━━━━━ EXTRACTED DATA
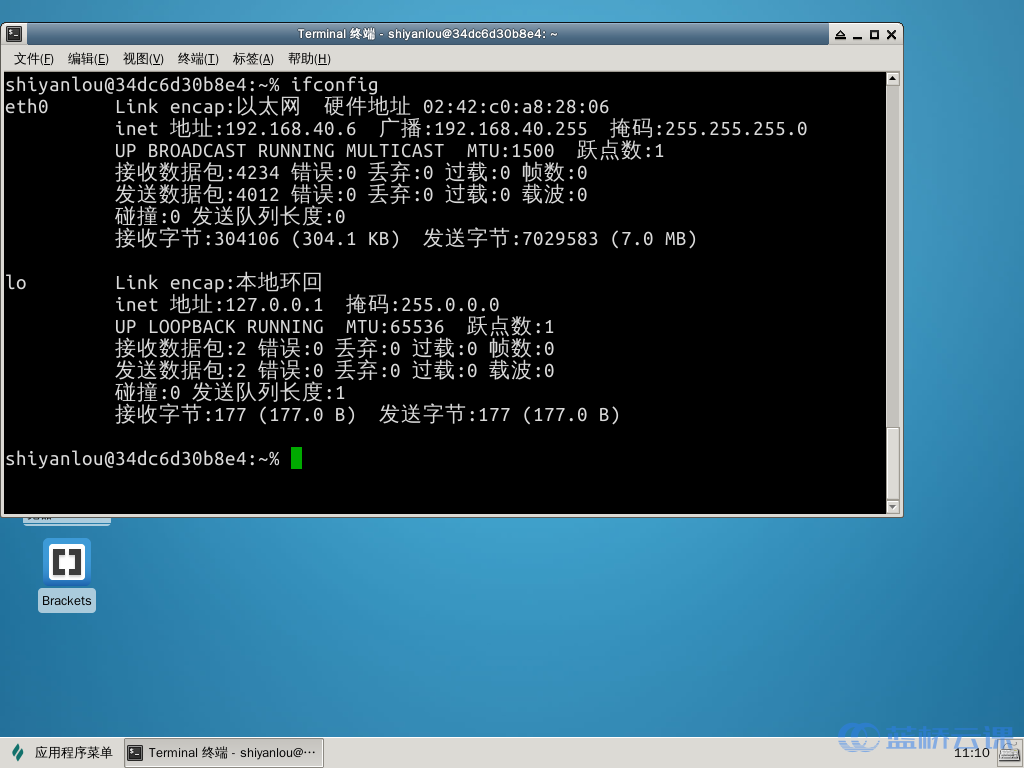
Task: Open the 编辑 (Edit) menu
Action: coord(88,58)
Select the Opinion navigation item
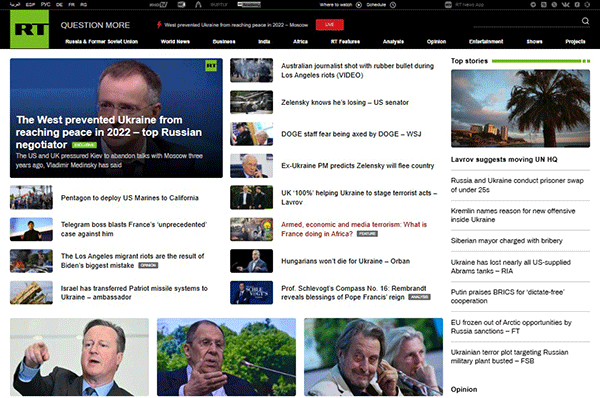 pyautogui.click(x=436, y=41)
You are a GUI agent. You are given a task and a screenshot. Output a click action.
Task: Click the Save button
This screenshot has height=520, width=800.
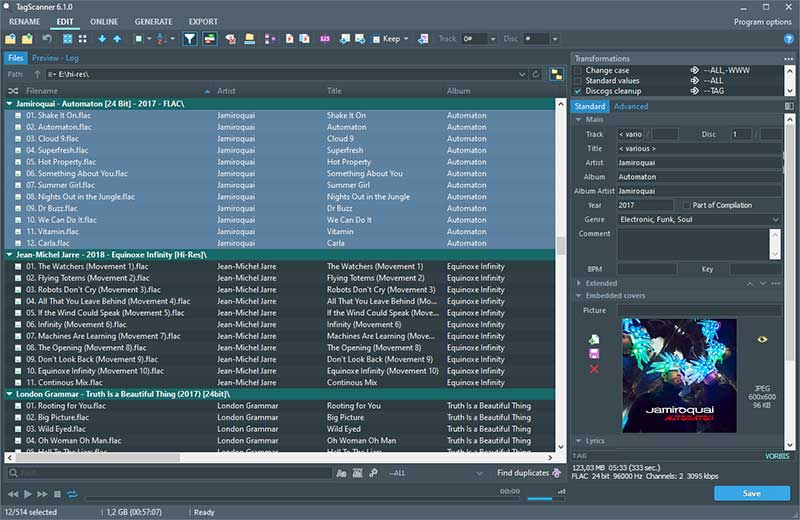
━━━━━━━━━━
◆ INSTRUCTIONS TO FOLLOW
Leave every picture out and write out, word for word, the lines from the one that contains "You are a GUI" through the last line of the records.

◆ EXPECTED OUTPUT
You are a GUI agent. You are given a task and a screenshot. Output a click action.
Task: Click the Save button
This screenshot has height=520, width=800.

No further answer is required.